Lecture 1st semester
Master in International Economics & Public Policy (MIEPP)
Lecturer: Klaus Wälde
Tutorial: Rocío Castilla, Niklas Scheuer
Overview
The Master lecture on advanced macroeconomics teaches macroeconomic topics whereby ’advanced’ carries two meanings. First, more emphasis is put on model building and formal backgrounds of economic models than in Bachelor lectures. Students will learn about dynamic programming as a tool to solve maximization problems, will get a feeling for the role uncertainty plays in economic decision making and macroeconomics, and will learn some basics about stochastic processes required to understand e.g. the dynamics of innovation and growth or the dynamics of hiring and firing on labour markets.
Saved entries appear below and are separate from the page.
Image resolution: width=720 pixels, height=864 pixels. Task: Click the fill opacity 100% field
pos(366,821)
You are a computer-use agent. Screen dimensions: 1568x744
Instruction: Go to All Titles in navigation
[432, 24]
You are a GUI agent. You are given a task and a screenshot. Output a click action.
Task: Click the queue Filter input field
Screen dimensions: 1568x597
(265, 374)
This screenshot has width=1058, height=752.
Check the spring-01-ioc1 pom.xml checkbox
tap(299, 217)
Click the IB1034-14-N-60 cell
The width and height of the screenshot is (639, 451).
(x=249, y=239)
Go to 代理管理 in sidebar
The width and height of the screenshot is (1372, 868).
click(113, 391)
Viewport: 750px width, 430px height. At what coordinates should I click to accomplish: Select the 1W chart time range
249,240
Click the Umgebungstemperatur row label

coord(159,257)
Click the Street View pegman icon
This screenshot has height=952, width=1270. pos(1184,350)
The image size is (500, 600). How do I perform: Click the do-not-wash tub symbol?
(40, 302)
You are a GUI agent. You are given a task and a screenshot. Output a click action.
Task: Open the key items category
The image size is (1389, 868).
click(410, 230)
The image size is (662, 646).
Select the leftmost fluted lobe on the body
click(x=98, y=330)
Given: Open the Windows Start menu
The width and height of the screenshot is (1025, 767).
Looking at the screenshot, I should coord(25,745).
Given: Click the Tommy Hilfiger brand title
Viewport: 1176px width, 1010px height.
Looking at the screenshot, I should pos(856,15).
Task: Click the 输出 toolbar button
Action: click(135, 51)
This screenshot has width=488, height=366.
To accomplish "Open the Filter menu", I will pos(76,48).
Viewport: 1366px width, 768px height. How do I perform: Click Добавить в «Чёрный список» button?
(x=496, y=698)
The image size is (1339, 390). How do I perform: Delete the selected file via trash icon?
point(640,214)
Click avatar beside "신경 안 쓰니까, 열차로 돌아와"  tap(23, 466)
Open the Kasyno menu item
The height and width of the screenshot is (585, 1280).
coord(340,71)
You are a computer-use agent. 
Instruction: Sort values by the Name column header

Second, advanced is also understood in the sense of psychologically better founded decision processes of individuals. It has long been recognized that standard assumptions about preferences, which inter alia exclude conflicting motivations of an individual, time inconsistencies or emotions, are an obstacle to fully understanding human behaviour. This lecture will therefore teach classic models of macroeconomics and occasionally discuss extensions which take a more psychological approach to human behaviour.
The lecture will cover three macroeconomic topics: Economic growth, business cylces and unemployment. From the perspective of behavioural macroeconomics, we will discuss the role of conflicting motivations (dual-self models) for economic growth, of time-inconsistencies for understanding business cycles and of stress for understanding the dynamics of unemployment.
Organisation
The slides for the lecture are now available.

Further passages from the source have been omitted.